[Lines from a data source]
((
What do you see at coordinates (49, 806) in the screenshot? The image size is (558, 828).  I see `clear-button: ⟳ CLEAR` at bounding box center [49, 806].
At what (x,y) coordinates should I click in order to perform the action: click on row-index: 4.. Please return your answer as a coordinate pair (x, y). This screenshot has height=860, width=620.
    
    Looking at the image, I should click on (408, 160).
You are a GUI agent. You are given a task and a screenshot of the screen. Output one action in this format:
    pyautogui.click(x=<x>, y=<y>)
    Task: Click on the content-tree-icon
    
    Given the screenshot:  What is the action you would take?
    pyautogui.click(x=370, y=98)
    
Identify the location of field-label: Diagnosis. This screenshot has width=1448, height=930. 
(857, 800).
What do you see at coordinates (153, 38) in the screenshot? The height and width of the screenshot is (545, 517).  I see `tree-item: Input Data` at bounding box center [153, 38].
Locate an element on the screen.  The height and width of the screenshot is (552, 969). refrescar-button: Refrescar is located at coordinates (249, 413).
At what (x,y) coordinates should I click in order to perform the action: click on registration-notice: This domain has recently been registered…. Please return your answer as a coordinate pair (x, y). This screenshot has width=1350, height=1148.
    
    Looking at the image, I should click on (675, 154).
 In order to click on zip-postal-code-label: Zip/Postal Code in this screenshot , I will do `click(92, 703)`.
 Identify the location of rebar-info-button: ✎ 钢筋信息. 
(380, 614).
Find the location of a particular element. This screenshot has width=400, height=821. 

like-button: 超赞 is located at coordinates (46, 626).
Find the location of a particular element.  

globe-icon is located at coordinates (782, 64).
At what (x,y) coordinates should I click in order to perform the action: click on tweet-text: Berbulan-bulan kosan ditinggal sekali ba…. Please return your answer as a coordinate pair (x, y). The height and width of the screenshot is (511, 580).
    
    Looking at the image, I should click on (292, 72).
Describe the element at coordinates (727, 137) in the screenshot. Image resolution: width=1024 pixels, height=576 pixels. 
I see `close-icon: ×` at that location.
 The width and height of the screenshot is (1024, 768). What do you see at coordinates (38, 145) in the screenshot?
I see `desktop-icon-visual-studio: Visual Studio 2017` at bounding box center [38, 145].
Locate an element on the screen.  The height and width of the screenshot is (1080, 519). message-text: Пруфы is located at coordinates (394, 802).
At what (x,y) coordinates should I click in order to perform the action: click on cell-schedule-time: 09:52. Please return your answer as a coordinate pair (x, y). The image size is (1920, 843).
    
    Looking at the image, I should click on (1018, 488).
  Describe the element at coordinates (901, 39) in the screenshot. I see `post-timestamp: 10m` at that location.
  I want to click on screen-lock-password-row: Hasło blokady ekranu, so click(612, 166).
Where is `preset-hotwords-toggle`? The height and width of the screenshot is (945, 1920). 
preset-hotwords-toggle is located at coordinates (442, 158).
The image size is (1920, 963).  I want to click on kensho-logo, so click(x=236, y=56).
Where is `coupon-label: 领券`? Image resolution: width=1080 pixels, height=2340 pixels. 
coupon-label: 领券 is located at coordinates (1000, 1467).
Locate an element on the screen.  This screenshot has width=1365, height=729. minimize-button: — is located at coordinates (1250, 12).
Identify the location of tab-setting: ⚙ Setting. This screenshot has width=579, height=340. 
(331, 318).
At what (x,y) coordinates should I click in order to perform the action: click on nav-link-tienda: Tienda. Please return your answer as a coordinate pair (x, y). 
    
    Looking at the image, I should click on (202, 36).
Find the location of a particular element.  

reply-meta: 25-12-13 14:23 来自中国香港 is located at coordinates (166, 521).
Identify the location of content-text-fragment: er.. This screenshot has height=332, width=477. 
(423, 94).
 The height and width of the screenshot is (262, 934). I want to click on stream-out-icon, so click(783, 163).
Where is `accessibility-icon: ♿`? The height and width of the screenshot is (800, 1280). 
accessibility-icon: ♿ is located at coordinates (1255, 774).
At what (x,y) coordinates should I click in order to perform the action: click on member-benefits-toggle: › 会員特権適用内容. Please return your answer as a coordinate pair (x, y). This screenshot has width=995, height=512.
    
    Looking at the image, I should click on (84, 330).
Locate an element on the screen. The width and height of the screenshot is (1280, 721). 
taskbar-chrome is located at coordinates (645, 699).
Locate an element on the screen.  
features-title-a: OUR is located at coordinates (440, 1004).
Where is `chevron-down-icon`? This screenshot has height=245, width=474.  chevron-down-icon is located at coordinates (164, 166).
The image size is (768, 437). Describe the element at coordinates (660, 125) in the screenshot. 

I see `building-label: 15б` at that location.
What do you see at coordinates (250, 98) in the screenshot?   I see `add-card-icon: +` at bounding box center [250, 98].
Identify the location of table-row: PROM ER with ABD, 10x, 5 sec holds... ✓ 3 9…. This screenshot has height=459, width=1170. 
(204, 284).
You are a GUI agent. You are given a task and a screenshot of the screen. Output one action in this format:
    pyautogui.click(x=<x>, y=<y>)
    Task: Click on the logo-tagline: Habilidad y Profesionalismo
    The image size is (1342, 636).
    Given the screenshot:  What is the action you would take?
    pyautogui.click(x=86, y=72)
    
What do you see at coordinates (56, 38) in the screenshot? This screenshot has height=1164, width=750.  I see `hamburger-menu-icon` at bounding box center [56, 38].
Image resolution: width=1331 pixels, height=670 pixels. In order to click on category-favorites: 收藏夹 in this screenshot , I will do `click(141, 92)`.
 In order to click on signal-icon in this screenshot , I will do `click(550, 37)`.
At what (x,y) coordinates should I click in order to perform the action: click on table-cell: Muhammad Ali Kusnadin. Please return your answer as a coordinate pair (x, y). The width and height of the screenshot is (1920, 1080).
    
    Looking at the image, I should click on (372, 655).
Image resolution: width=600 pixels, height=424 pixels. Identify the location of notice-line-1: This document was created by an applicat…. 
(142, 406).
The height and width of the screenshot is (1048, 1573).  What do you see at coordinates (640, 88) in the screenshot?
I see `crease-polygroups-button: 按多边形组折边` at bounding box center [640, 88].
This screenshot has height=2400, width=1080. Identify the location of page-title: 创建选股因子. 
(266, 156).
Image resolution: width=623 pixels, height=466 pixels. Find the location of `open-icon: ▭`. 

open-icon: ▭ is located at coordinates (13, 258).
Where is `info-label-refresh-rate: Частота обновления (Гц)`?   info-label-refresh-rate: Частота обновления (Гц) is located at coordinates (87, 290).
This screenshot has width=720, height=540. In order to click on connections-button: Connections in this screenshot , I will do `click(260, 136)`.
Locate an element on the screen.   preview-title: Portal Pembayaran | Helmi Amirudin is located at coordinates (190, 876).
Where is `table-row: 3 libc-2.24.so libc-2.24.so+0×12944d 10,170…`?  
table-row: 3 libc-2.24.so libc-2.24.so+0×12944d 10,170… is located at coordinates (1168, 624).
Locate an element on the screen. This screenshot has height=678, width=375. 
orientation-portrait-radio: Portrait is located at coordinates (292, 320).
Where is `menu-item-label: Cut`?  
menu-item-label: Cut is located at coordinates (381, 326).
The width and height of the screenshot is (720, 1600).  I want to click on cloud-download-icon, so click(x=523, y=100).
))
Written task
Reproduce the stretch of lines from the start through the line containing "Looking at the image, I should click on (408, 160).", replacing "screenshot" with "screen capture" and leaving everything else unchanged.

Written answer
What do you see at coordinates (49, 806) in the screen capture? The image size is (558, 828).  I see `clear-button: ⟳ CLEAR` at bounding box center [49, 806].
At what (x,y) coordinates should I click in order to perform the action: click on row-index: 4.. Please return your answer as a coordinate pair (x, y). This screen capture has height=860, width=620.
    
    Looking at the image, I should click on (408, 160).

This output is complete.